→ DIRECTIVE
Format every line of the records below as a JSON array of strings, with one string per line and blank lines left out.

→ TASK INPUT
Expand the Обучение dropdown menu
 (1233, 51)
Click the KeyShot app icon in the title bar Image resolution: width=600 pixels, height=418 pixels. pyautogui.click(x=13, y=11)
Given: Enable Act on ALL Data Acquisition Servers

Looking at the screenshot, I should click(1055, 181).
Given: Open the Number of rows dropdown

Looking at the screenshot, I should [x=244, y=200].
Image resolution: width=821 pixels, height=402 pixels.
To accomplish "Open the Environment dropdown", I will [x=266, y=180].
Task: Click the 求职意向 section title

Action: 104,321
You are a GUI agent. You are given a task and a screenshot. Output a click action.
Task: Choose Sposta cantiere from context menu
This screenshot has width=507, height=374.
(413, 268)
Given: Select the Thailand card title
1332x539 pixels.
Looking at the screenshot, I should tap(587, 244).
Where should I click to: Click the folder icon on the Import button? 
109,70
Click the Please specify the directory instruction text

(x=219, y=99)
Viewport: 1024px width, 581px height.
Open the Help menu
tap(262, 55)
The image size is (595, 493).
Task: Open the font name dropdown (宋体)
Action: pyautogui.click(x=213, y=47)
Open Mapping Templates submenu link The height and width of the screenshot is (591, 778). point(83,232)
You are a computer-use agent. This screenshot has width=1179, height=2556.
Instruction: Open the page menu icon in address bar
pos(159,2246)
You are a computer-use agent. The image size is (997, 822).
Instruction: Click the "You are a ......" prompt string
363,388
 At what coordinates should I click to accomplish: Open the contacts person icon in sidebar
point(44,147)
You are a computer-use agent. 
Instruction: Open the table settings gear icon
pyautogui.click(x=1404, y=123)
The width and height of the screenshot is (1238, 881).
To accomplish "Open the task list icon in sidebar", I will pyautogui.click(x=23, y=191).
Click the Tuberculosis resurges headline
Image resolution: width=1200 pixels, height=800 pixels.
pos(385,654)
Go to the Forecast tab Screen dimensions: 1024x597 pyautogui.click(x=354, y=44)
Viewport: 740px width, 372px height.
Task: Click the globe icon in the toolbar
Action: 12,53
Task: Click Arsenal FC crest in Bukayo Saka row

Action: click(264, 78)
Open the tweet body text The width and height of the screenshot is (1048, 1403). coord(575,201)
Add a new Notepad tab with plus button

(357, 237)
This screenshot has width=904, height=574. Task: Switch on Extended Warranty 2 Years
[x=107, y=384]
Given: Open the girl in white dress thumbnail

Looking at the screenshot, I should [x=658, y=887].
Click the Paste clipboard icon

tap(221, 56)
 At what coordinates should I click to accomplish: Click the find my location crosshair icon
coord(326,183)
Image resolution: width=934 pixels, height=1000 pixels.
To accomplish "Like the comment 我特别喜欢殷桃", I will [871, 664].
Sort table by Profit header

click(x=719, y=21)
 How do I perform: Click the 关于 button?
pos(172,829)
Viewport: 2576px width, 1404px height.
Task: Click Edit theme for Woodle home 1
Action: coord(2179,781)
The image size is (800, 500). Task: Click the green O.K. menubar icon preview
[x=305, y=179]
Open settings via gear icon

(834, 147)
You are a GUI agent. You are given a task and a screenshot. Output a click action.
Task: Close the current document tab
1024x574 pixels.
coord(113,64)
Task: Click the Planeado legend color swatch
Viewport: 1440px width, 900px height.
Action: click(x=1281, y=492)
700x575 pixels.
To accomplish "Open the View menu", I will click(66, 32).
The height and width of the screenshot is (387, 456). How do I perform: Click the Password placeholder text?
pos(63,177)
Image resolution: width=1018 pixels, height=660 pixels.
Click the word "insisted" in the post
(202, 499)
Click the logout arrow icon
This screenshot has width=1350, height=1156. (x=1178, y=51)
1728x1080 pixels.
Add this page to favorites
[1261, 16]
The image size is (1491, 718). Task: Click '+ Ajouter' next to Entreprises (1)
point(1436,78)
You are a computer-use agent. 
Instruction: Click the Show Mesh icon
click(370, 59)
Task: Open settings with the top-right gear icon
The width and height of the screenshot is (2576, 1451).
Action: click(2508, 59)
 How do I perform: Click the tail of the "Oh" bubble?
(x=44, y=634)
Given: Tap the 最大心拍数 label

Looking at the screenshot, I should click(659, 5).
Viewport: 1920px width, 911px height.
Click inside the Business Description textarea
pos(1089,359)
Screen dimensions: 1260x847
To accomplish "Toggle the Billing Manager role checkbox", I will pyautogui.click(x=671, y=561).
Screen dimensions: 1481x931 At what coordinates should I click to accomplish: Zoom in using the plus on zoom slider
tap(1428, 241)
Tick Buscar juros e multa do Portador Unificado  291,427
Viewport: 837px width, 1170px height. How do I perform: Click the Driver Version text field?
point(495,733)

→ RESULT BELOW
[
  "Expand the Обучение dropdown menu",
  " (1233, 51)",
  "Click the KeyShot app icon in the title bar Image resolution: width=600 pixels, height=418 pixels. pyautogui.click(x=13, y=11)",
  "Given: Enable Act on ALL Data Acquisition Servers",
  "Looking at the screenshot, I should click(1055, 181).",
  "Given: Open the Number of rows dropdown",
  "Looking at the screenshot, I should [x=244, y=200].",
  "Image resolution: width=821 pixels, height=402 pixels.",
  "To accomplish \"Open the Environment dropdown\", I will [x=266, y=180].",
  "Task: Click the 求职意向 section title",
  "Action: 104,321",
  "You are a GUI agent. You are given a task and a screenshot. Output a click action.",
  "Task: Choose Sposta cantiere from context menu",
  "This screenshot has width=507, height=374.",
  "(413, 268)",
  "Given: Select the Thailand card title",
  "1332x539 pixels.",
  "Looking at the screenshot, I should tap(587, 244).",
  "Where should I click to: Click the folder icon on the Import button? ",
  "109,70",
  "Click the Please specify the directory instruction text",
  "(x=219, y=99)",
  "Viewport: 1024px width, 581px height.",
  "Open the Help menu",
  "tap(262, 55)",
  "The image size is (595, 493).",
  "Task: Open the font name dropdown (宋体)",
  "Action: pyautogui.click(x=213, y=47)",
  "Open Mapping Templates submenu link The height and width of the screenshot is (591, 778). point(83,232)",
  "You are a computer-use agent. This screenshot has width=1179, height=2556.",
  "Instruction: Open the page menu icon in address bar",
  "pos(159,2246)",
  "You are a computer-use agent. The image size is (997, 822).",
  "Instruction: Click the \"You are a ......\" prompt string",
  "363,388",
  " At what coordinates should I click to accomplish: Open the contacts person icon in sidebar",
  "point(44,147)",
  "You are a computer-use agent. ",
  "Instruction: Open the table settings gear icon",
  "pyautogui.click(x=1404, y=123)",
  "The width and height of the screenshot is (1238, 881).",
  "To accomplish \"Open the task list icon in sidebar\", I will pyautogui.click(x=23, y=191).",
  "Click the Tuberculosis resurges headline",
  "Image resolution: width=1200 pixels, height=800 pixels.",
  "pos(385,654)",
  "Go to the Forecast tab Screen dimensions: 1024x597 pyautogui.click(x=354, y=44)",
  "Viewport: 740px width, 372px height.",
  "Task: Click the globe icon in the toolbar",
  "Action: 12,53",
  "Task: Click Arsenal FC crest in Bukayo Saka row",
  "Action: click(264, 78)",
  "Open the tweet body text The width and height of the screenshot is (1048, 1403). coord(575,201)",
  "Add a new Notepad tab with plus button",
  "(357, 237)",
  "This screenshot has width=904, height=574. Task: Switch on Extended Warranty 2 Years",
  "[x=107, y=384]",
  "Given: Open the girl in white dress thumbnail",
  "Looking at the screenshot, I should [x=658, y=887].",
  "Click the Paste clipboard icon",
  "tap(221, 56)",
  " At what coordinates should I click to accomplish: Click the find my location crosshair icon",
  "coord(326,183)",
  "Image resolution: width=934 pixels, height=1000 pixels.",
  "To accomplish \"Like the comment 我特别喜欢殷桃\", I will [871, 664].",
  "Sort table by Profit header",
  "click(x=719, y=21)",
  " How do I perform: Click the 关于 button?",
  "pos(172,829)",
  "Viewport: 2576px width, 1404px height.",
  "Task: Click Edit theme for Woodle home 1",
  "Action: coord(2179,781)",
  "The image size is (800, 500). Task: Click the green O.K. menubar icon preview",
  "[x=305, y=179]",
  "Open settings via gear icon",
  "(834, 147)",
  "You are a GUI agent. You are given a task and a screenshot. Output a click action.",
  "Task: Close the current document tab",
  "1024x574 pixels.",
  "coord(113,64)",
  "Task: Click the Planeado legend color swatch",
  "Viewport: 1440px width, 900px height.",
  "Action: click(x=1281, y=492)",
  "700x575 pixels.",
  "To accomplish \"Open the View menu\", I will click(66, 32).",
  "The height and width of the screenshot is (387, 456). How do I perform: Click the Password placeholder text?",
  "pos(63,177)",
  "Image resolution: width=1018 pixels, height=660 pixels.",
  "Click the word \"insisted\" in the post",
  "(202, 499)",
  "Click the logout arrow icon",
  "This screenshot has width=1350, height=1156. (x=1178, y=51)",
  "1728x1080 pixels.",
  "Add this page to favorites",
  "[1261, 16]",
  "The image size is (1491, 718). Task: Click '+ Ajouter' next to Entreprises (1)",
  "point(1436,78)",
  "You are a computer-use agent. ",
  "Instruction: Click the Show Mesh icon",
  "click(370, 59)",
  "Task: Open settings with the top-right gear icon",
  "The width and height of the screenshot is (2576, 1451).",
  "Action: click(2508, 59)",
  " How do I perform: Click the tail of the \"Oh\" bubble?",
  "(x=44, y=634)",
  "Given: Tap the 最大心拍数 label",
  "Looking at the screenshot, I should click(659, 5).",
  "Viewport: 1920px width, 911px height.",
  "Click inside the Business Description textarea",
  "pos(1089,359)",
  "Screen dimensions: 1260x847",
  "To accomplish \"Toggle the Billing Manager role checkbox\", I will pyautogui.click(x=671, y=561).",
  "Screen dimensions: 1481x931 At what coordinates should I click to accomplish: Zoom in using the plus on zoom slider",
  "tap(1428, 241)",
  "Tick Buscar juros e multa do Portador Unificado  291,427",
  "Viewport: 837px width, 1170px height. How do I perform: Click the Driver Version text field?",
  "point(495,733)"
]